How am I supposed to get back to in-person classes after being remote for almost two years?! If you are in my boat then yes, you and I are asking the same exact question. For me, as well as many others, going back to in-person classes is going to be difficult. Although I am happy to transition from Zoom to the classroom, I have to admit that I got very comfortable, and even complacent, with doing school from my dorm room, my couch, or even my bed. And, after experiencing remote and in-person learning, my study habits for both were very different from each other. So, here are a few tips that you, as well as I, can use to prepare and adjust to in-person learning.

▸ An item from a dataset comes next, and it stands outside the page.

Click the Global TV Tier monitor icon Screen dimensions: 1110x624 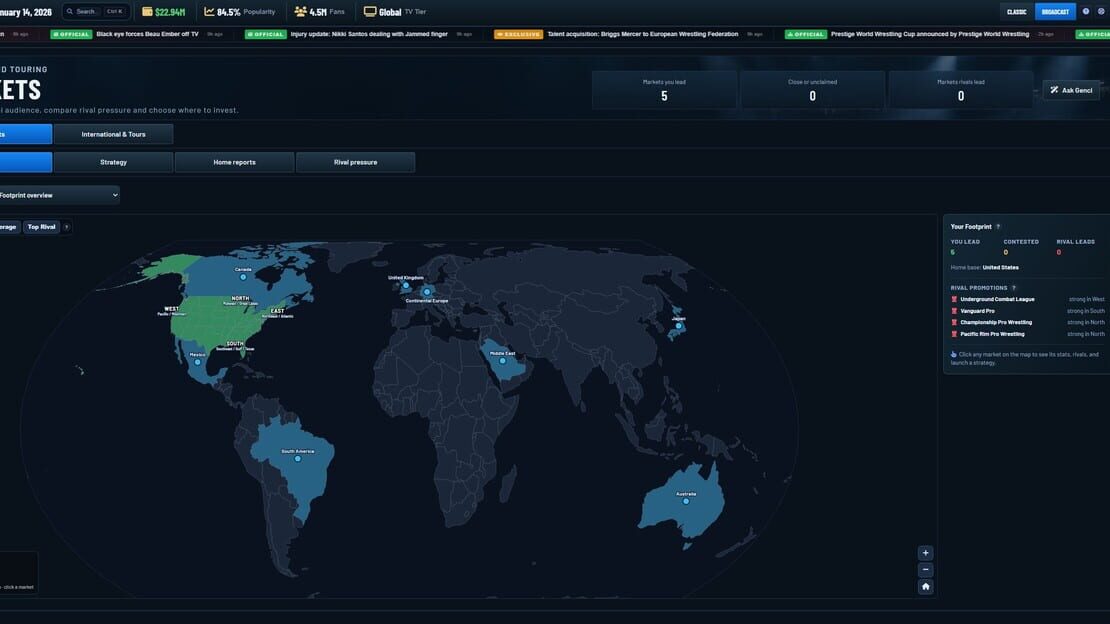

1. Develop a routine and plan ahead
Although I am excited to be in a classroom after not being in one since high school, I am very nervous. So, developing a routine and planning ahead will help to reduce the stress and angst of the upcoming semester. It will foster some predictability in a time of uncertainty. At school, my planner is my best friend. Before school starts, try filling in your schedule for the upcoming semester, that way everything is organized, and you are prepared for each day. This also can help you to be mentally ready for what you have to do and allow you to compartmentalize your activities, so you don’t get so overwhelmed.
2. Don’t be afraid to ask for help
Adjusting to in-person classes is not going to be easy and it may take some time for you to figure out what works best for you. So, if you are struggling, reach out to classmates, teachers, or advisors – they will be more than willing to help.
3. Be patient with yourself
For some, change is difficult and intimidating so it will take time for you to find your groove. Be accepting of making mistakes because that is an integral part of the learning process and only allows you to make more room for growth.
4. Try out different study habits
With transitioning from remote learning to in-person classes, your study habits might change. So, be open to trying new ways of learning, that way you can figure out which one works best for you. I noticed that when I was in the classroom in high school, to prepare for a test, I usually memorized the material. But, when I was remote, I practiced more conceptual learning. And neither is good nor bad – it is all about what works best for you and what allows you to excel.
5. Consider your mental health
If you are feeling stressed, anxious, or depressed, take some time, be aware, and allow yourself to feel those feelings, because your mental health is most important. Allow yourself to have those mental-health days and allow yourself to have downtime – you can’t always be on one hundred percent of the time.
I hope these tips serve you well. Good luck and have fun this semester!